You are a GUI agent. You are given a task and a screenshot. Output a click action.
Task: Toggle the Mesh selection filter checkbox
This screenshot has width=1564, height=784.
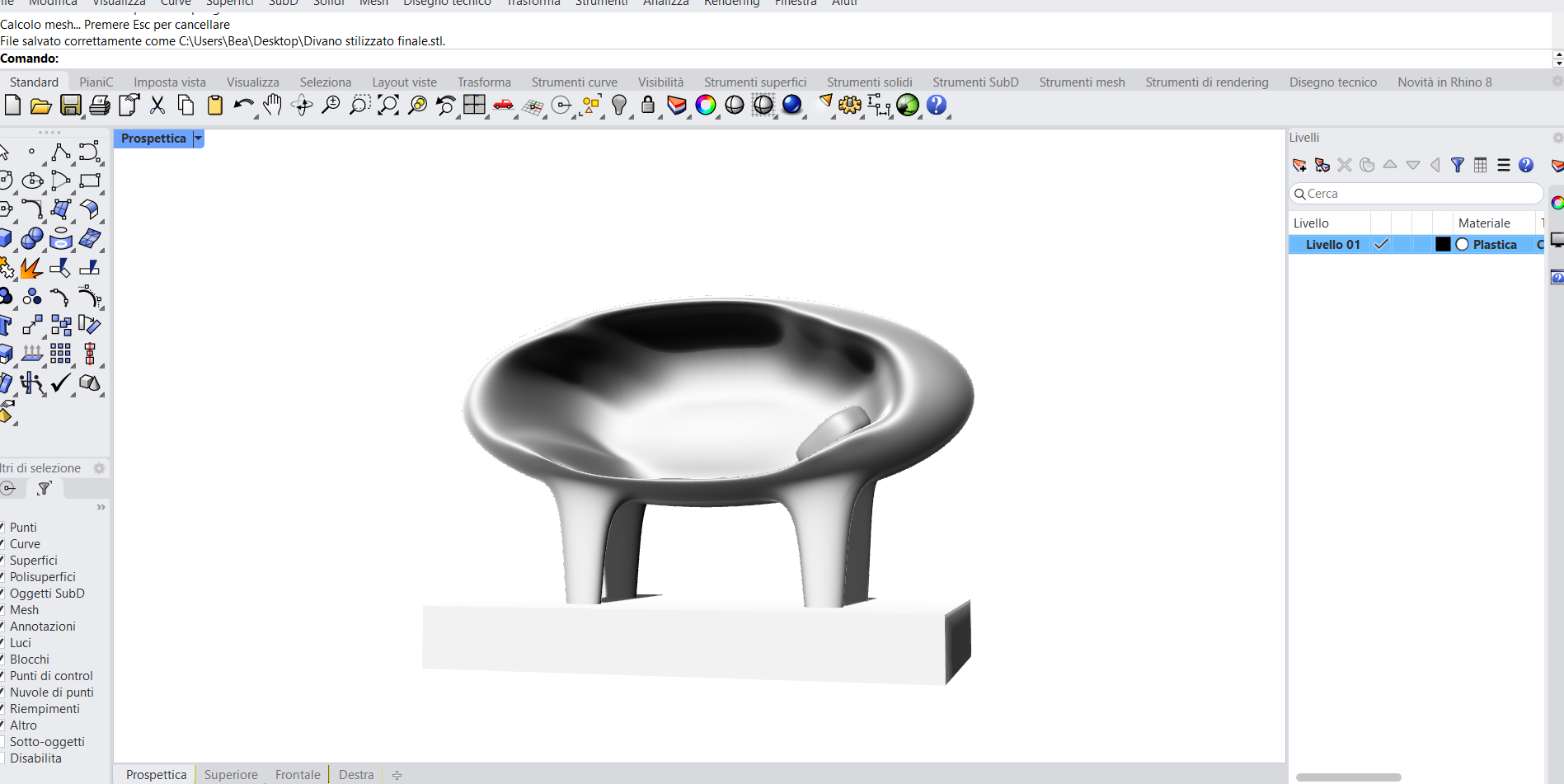2,610
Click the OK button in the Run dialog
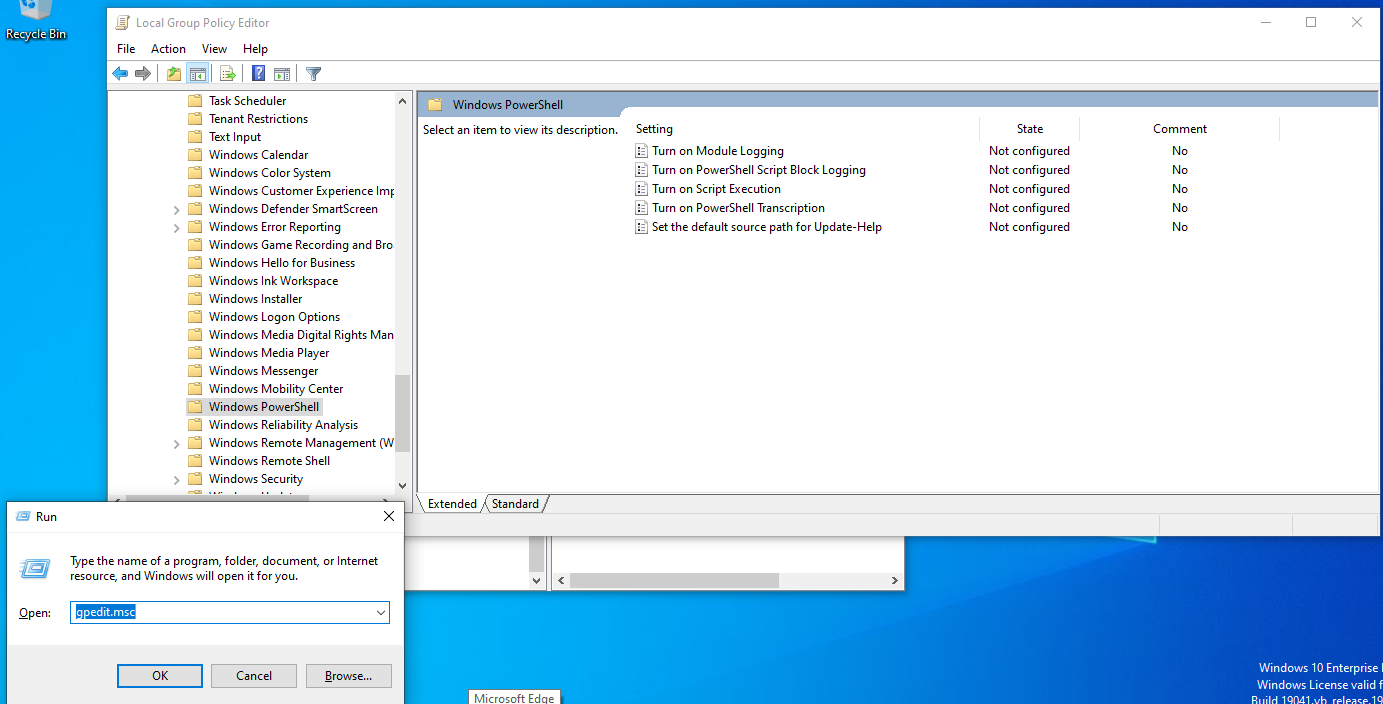1383x704 pixels. click(159, 675)
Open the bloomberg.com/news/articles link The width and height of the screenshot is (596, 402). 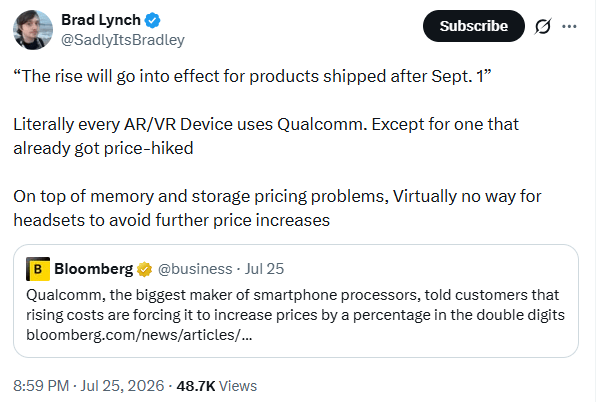139,335
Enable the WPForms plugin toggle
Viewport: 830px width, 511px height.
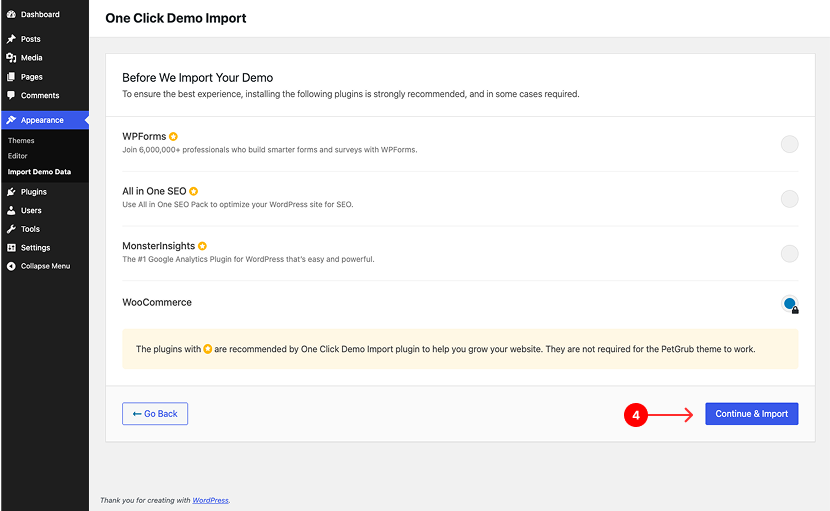[x=789, y=144]
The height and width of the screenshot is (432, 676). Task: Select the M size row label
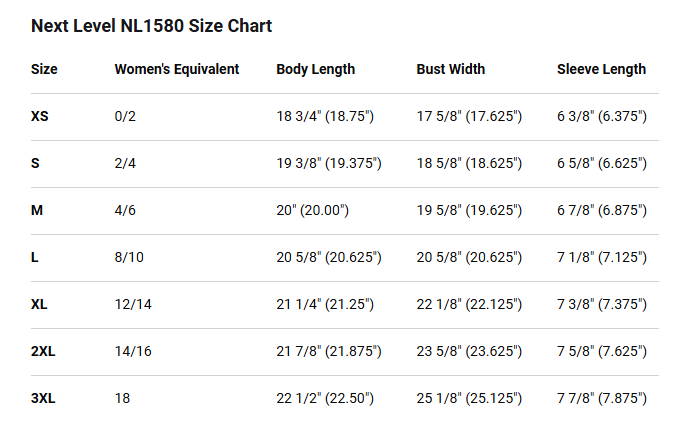point(37,210)
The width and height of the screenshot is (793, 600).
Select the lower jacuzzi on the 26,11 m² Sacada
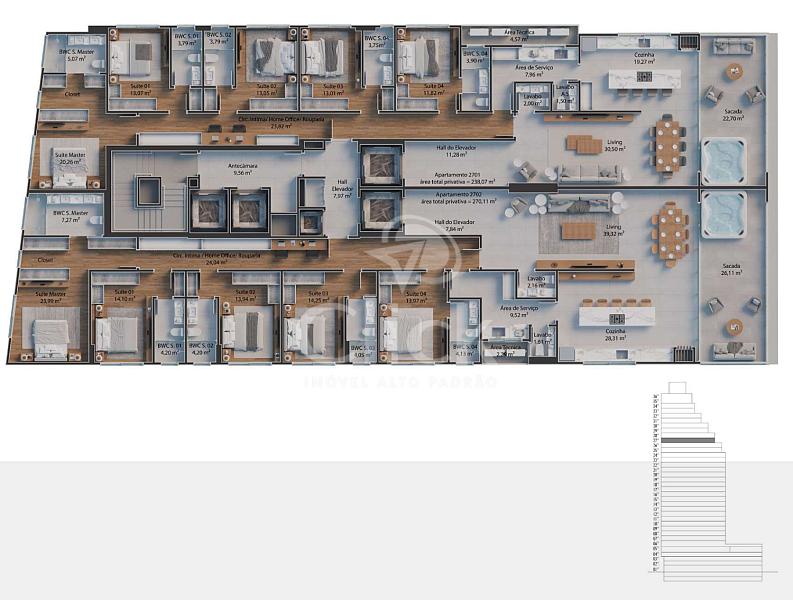click(x=720, y=216)
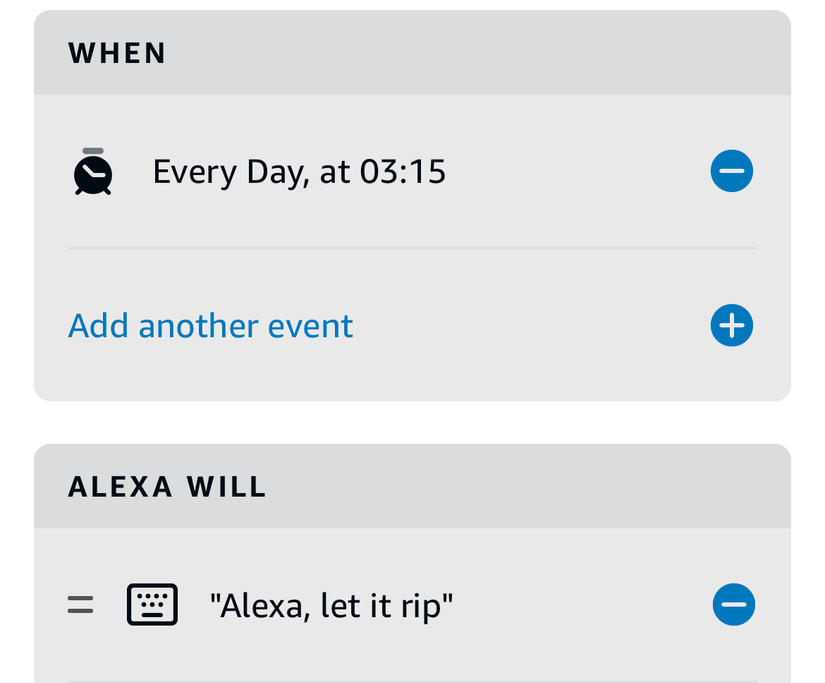Click the minus icon next to the custom phrase
The image size is (825, 683).
tap(734, 604)
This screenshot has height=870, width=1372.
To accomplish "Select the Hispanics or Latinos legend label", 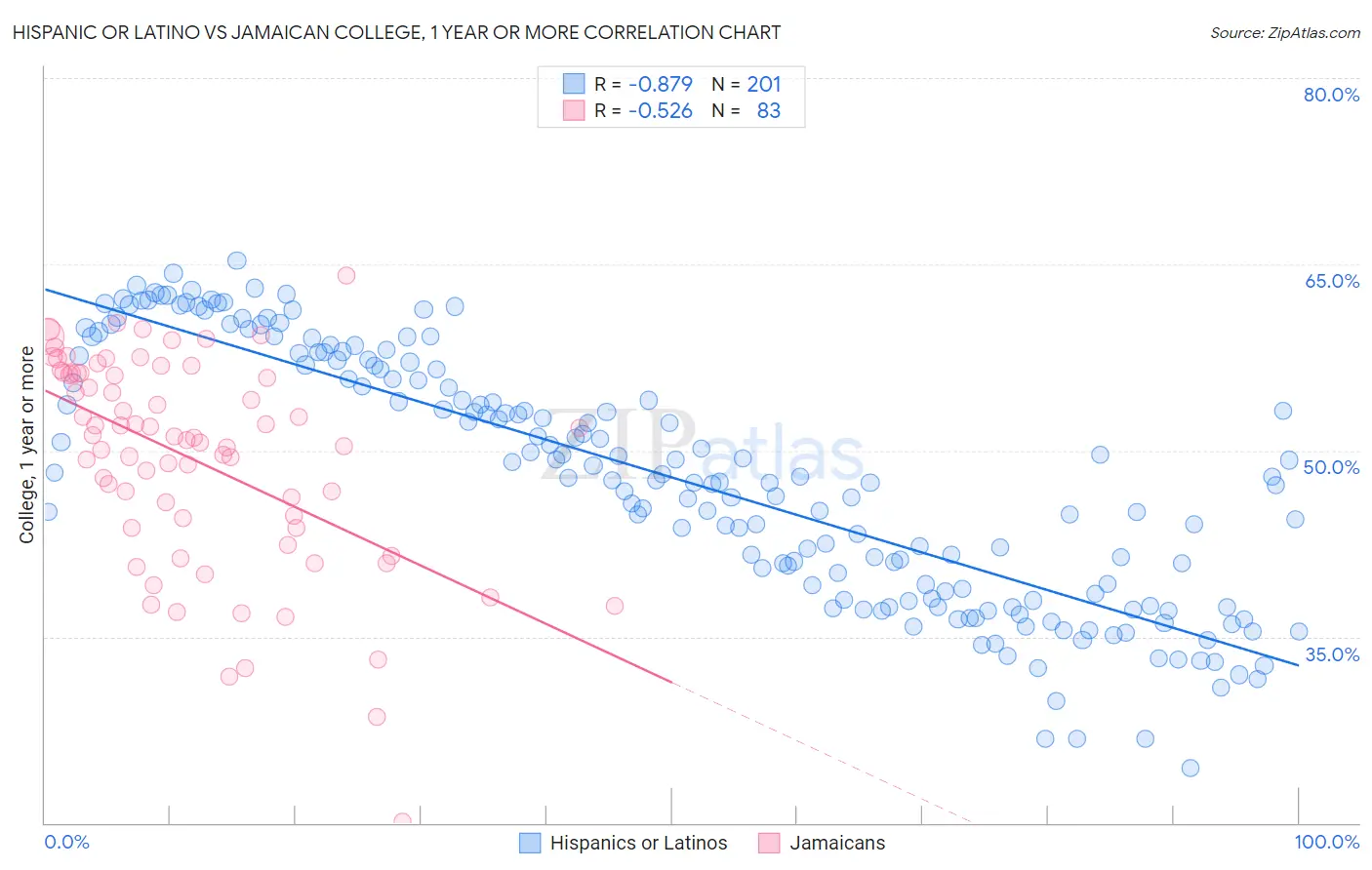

## REQUIRED ACTION
Write out, word for word, only the lines from the one containing "This screenshot has height=870, width=1372." to the end of the data above; the pictures stay out.

## SOLUTION TO THE PROBLEM
This screenshot has height=870, width=1372.
To accomplish "Select the Hispanics or Latinos legend label", 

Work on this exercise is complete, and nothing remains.